ACTION ITEM: From the line containing "Given: Show previous" through the last line of the records below, each line is to be repeated exactly; pictures are to be omitted.

• • •

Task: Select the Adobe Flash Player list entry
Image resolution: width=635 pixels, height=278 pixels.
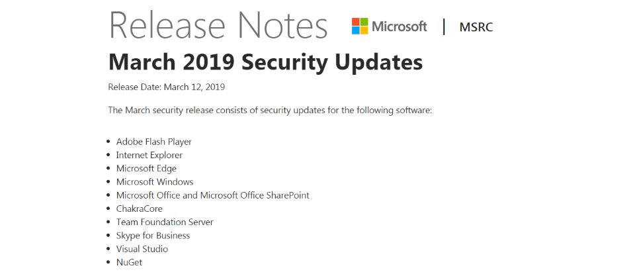Action: pyautogui.click(x=154, y=142)
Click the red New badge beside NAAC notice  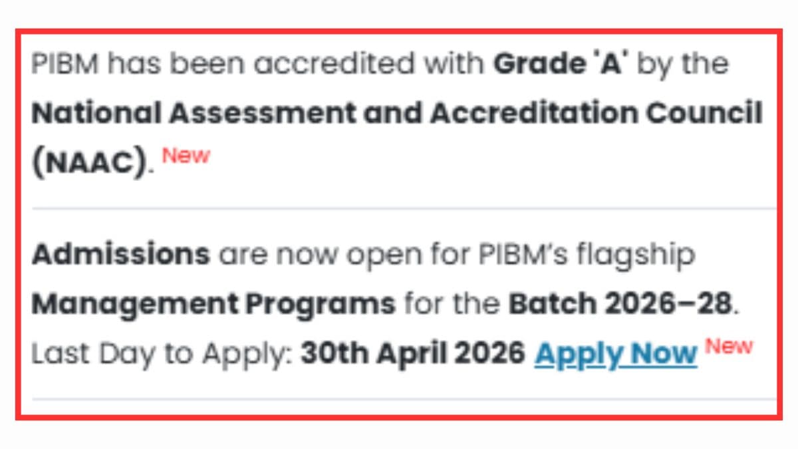[186, 156]
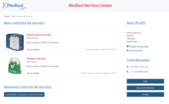
Task: Open the Defisign Life AED title
Action: coord(36,59)
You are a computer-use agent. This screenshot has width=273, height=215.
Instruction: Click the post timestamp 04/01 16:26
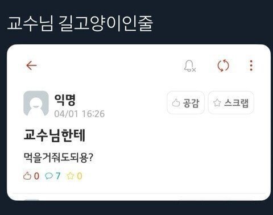pyautogui.click(x=80, y=114)
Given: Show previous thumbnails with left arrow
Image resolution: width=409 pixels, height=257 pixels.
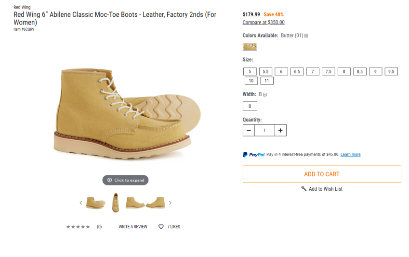Looking at the screenshot, I should click(x=81, y=203).
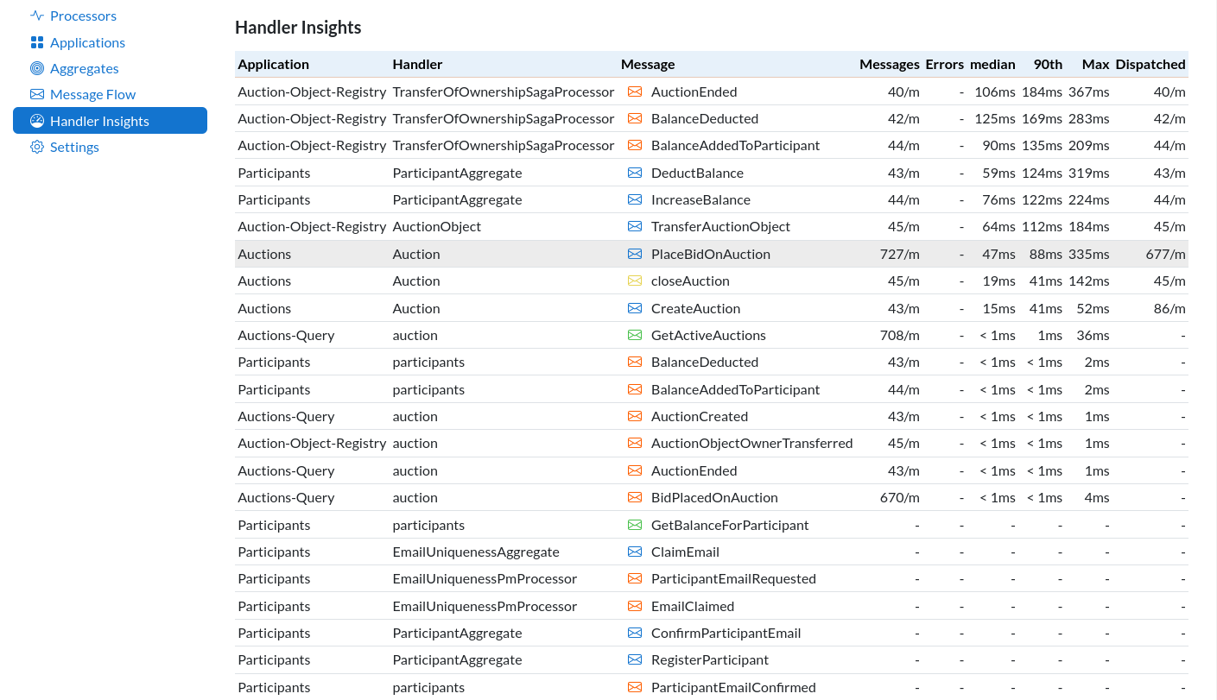The image size is (1217, 700).
Task: Sort table by the Messages column header
Action: tap(889, 64)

• • •

FINAL ANSWER:
Given: Show previous thumbnails with left arrow
Image resolution: width=409 pixels, height=257 pixels.
Looking at the screenshot, I should click(x=81, y=203).
The image size is (1217, 700).
Task: Sort table by the Messages column header
Action: tap(889, 64)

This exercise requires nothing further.